The factory didn’t pay well and Roch made extra money as a taxi driver—the town had no official service and several men often made use of their cars. In the winter, it was common for Roch to shepherd people between Geneviève and NDR and, for this reason, there was nothing unusual about the sight of Maryse in his car. Everyone knew her brother lived in NDR, and it was well-known that Roch took Lorean with him on the weekend.
“The perfect ruse,” says Keating.
“Sometimes we picked her up on the way to the movies,” says Lorean. “And we didn’t always drive her home. The trick was to make it common enough to be uninteresting but never so common that it becomes extraordinary.”
Maryse lived in a secluded cottage tucked behind a copse of trees. There was more privacy here, and Roch often took the chance of walking her to the door. He always pulled the car in backward—he wanted Lorean to face away from the house. Lorean couldn’t see anything unless she turned around and knew it was better not to. But she couldn’t stop herself. She wanted the story; she was une journaliste even then. Sometimes she saw them kissing, and sometimes she saw Maryse lead him inside. In the winter, Roch left the keys in the ignition so the heater could run. Lorean dreamed of starting the car; she liked to think of her father finding the car, his daughter, and his pretensions were gone.
Lorean’s own house was in a small enclave of homes with Quebec flags and signs demanding independence. Je suis séparatiste. Each time they returned, Roch pulled into the driveway and turned to his daughter as the engine died. Remember, Alouette, not a word to Maman. Maryse and I are just friends, but you know how your mother gets… Then came the smile of conspiracy as he extended an offer. In 1986, the going rate for silence was a ten-dollar bill.
“He did this every week?” asks Keating.
“He thought he was bribing me. But it was all part of my plan.”
“Your plan to do what?”
“To set the record straight. I decided I would tell my mother what was going on.”
Roch Saint-Pierre was a man of the community. He sat on the town council, sang in the church choir, and didn’t charge people when his car became an ambulance (the closest hospital was an hour away). The respect for him bled into the homelife where Madame Clarabelle Saint-Pierre was as smitten as she had been on her wedding day twelve years before. Lorean’s mother idolized her husband.
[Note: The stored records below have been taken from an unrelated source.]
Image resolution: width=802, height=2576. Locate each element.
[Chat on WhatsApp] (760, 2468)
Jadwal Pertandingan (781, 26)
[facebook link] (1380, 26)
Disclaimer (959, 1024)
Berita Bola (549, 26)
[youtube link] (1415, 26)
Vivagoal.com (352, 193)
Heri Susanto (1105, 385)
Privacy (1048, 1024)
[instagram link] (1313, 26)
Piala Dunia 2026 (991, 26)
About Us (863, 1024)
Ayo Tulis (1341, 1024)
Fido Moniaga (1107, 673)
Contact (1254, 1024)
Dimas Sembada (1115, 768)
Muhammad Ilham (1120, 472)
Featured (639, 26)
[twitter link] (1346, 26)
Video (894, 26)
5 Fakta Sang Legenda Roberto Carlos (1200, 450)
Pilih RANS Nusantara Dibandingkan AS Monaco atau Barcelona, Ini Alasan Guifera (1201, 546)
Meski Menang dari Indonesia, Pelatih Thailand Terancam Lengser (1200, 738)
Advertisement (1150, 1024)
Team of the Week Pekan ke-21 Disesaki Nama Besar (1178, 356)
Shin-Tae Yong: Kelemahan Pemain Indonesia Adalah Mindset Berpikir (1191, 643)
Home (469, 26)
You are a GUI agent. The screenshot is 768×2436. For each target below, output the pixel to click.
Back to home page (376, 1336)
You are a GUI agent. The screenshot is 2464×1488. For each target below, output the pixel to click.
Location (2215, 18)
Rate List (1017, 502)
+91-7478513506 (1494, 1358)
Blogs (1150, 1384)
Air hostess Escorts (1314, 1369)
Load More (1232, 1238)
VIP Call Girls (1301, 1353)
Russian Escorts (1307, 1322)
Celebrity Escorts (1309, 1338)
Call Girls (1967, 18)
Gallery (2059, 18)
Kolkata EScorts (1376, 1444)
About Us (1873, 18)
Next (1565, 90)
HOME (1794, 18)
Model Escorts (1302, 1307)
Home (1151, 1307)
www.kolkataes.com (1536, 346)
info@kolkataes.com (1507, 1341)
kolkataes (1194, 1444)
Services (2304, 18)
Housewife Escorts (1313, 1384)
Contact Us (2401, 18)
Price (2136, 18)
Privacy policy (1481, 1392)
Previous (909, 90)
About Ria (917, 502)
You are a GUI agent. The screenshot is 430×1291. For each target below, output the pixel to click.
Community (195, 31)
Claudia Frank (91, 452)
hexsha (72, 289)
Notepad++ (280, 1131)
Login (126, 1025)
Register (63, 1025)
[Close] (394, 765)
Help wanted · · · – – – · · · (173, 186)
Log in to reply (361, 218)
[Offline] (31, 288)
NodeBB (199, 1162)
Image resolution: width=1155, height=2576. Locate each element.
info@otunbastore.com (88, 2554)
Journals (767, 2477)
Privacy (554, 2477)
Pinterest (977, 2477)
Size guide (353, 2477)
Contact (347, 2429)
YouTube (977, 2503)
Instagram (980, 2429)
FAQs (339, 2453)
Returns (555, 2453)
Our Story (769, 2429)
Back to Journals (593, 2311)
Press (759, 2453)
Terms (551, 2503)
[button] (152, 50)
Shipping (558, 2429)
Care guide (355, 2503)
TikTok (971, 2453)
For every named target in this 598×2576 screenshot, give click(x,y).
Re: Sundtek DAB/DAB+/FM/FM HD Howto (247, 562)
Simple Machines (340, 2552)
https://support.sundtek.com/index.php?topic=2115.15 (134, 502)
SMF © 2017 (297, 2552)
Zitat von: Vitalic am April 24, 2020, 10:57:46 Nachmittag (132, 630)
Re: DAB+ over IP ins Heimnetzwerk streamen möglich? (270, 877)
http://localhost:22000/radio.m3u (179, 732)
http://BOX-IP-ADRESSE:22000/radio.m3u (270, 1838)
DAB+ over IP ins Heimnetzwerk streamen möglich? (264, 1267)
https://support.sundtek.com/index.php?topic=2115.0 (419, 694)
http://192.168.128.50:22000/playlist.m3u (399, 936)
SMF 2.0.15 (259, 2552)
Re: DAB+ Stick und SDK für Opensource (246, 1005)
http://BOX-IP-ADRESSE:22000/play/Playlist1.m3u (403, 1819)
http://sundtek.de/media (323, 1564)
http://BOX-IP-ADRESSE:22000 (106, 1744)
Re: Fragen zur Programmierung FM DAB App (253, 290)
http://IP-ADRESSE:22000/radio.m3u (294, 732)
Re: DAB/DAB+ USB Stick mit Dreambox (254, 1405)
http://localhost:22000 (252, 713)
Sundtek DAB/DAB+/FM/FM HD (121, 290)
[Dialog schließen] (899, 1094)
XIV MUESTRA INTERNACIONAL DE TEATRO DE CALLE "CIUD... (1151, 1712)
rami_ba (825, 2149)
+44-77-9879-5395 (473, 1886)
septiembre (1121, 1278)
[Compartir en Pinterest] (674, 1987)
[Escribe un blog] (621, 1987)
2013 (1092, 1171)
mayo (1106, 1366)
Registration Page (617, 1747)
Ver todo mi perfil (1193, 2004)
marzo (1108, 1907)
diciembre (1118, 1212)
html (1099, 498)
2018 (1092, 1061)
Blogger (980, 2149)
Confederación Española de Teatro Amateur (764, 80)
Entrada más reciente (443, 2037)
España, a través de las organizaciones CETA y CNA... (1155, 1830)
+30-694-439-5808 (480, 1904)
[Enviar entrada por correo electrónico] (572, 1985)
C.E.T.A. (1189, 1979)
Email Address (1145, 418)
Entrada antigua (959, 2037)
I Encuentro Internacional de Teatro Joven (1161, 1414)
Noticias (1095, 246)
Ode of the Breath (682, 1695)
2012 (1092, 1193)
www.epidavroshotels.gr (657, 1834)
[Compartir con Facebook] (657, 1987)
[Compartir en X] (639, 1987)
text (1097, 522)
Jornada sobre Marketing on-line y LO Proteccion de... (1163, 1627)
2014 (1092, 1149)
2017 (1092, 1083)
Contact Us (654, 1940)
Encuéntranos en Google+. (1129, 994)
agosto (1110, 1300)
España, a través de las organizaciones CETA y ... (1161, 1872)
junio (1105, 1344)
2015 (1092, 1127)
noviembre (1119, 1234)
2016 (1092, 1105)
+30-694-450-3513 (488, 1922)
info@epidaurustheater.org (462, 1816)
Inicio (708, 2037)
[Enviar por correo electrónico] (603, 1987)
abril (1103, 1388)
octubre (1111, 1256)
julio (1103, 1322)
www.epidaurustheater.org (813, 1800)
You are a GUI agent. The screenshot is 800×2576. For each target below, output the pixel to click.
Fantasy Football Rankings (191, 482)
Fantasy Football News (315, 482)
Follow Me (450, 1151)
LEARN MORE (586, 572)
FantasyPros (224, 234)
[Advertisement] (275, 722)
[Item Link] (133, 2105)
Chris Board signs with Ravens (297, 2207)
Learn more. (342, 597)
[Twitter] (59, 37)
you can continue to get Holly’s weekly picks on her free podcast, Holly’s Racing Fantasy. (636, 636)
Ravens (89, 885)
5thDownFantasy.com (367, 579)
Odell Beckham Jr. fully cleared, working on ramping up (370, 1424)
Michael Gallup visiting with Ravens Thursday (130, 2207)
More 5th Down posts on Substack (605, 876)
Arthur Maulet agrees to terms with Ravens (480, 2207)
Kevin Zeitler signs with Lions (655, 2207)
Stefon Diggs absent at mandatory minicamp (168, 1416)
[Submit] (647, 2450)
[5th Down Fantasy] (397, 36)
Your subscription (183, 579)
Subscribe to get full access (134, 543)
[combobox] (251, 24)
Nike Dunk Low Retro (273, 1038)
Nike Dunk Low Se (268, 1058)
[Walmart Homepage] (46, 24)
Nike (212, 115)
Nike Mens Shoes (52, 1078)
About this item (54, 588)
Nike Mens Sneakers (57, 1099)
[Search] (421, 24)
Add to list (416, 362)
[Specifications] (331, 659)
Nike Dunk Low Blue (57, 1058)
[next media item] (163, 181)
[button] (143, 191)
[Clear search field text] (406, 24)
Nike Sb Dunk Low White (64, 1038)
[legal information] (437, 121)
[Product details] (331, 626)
If Lorean was ever going to set the record straight, she couldn’t just make allegations. She needed evidence to back them up. For months, Lorean didn’t know what this might be. But a man can’t bring his daughter to the movies without it having some effect.
“You got your idea from the movies?” says Keating.
“A movie was the idea,” says Lorean. “I was saving Papa’s money to buy a video camera. The JVC GR-C1. I wanted to give my mother proof she couldn’t deny.”
Clarabelle Saint-Pierre, née Villeneuve, was the daughter of a dairy farmer in the next town—not NDR, but the next next town, a town even smaller and much further north. Bell-shaped with wide hips, she always had flour on her apron and a prayer on her lips. In the bedroom was a crucifix and a monument to Lorean’s brother, who had died in infancy and whose death had left a millstone that hung around Clarabelle’s neck.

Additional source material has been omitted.